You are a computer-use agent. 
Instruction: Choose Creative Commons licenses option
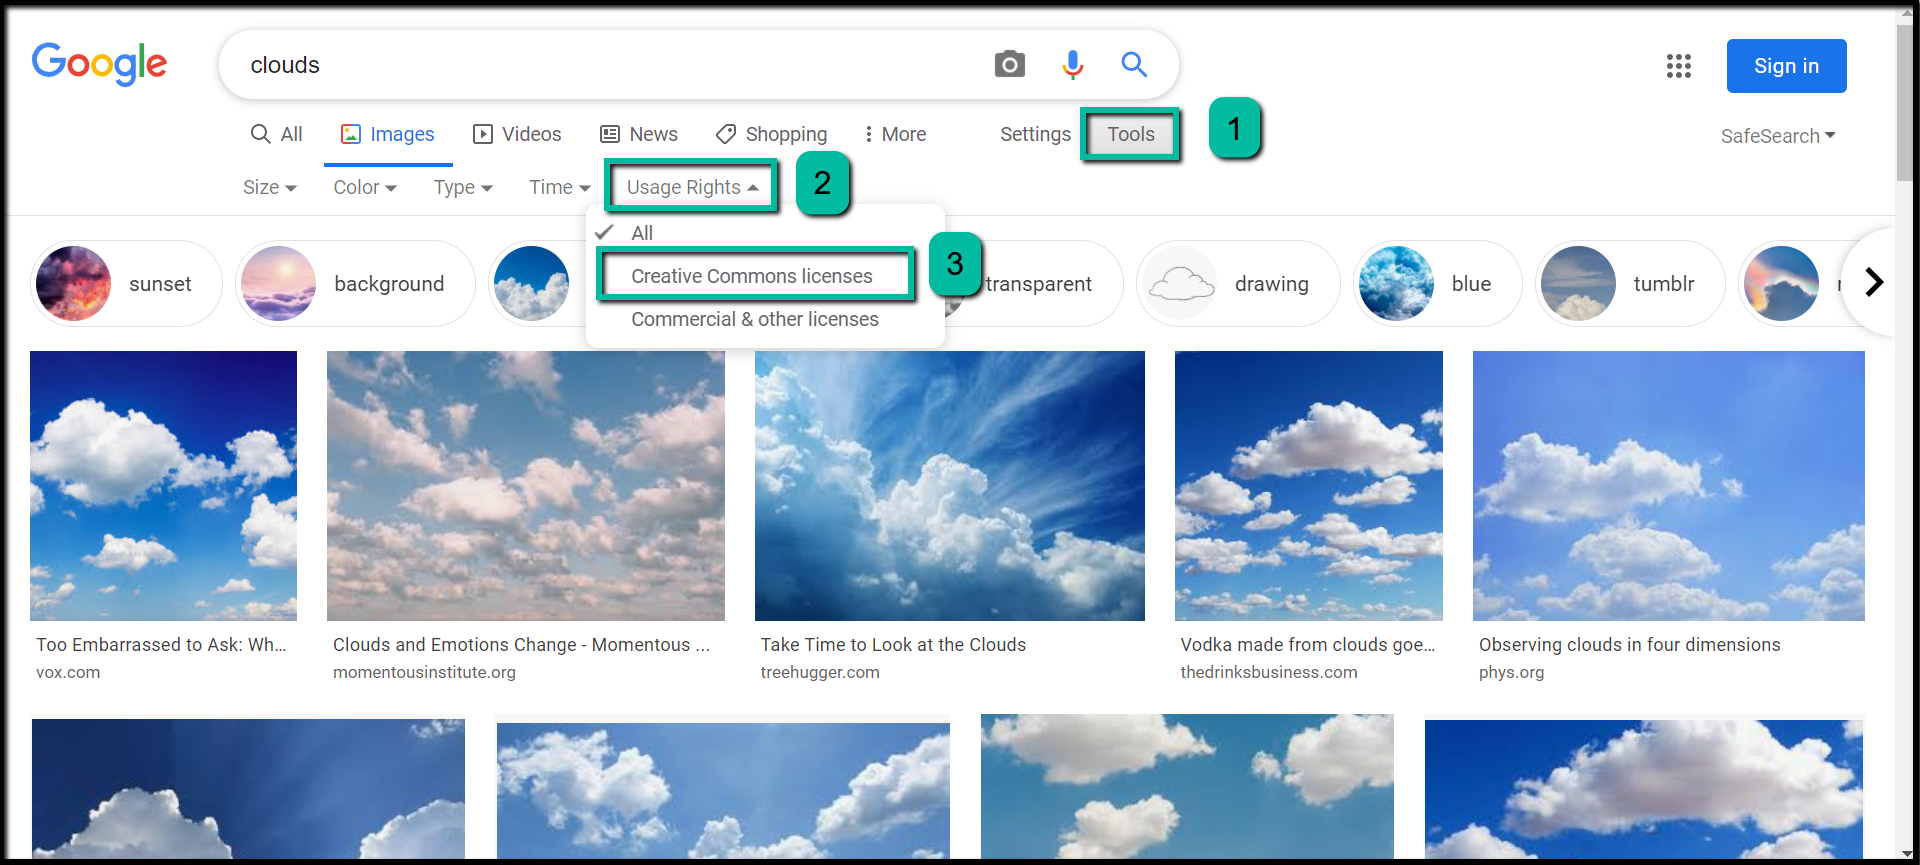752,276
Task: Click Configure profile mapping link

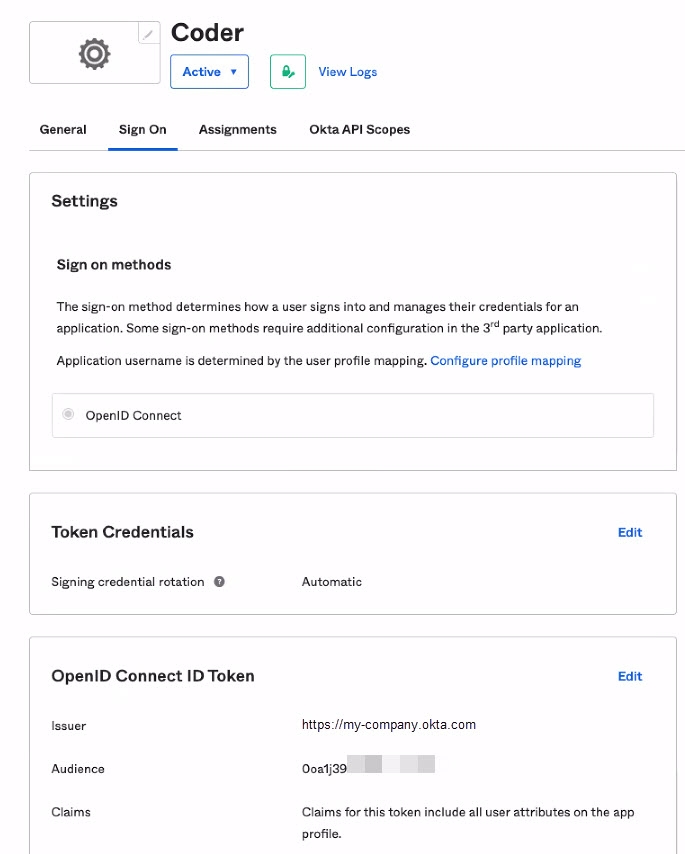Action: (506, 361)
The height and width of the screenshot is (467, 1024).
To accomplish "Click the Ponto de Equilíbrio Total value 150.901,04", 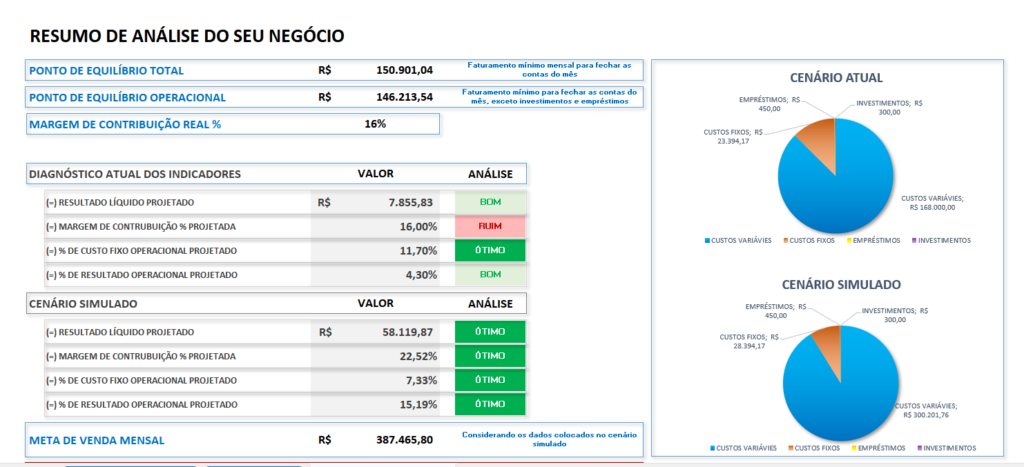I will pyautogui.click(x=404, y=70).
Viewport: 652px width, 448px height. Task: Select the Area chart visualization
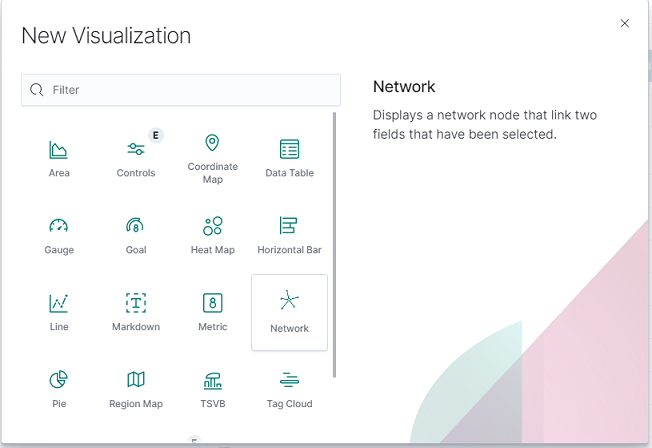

------------------------------------

• Work instructions:
List, from the entries above, every line in which the word "width" shows up.

• Worked solution:
The height and width of the screenshot is (467, 1024).
Viewport: 652px width, 448px height. Task: Select the Area chart visualization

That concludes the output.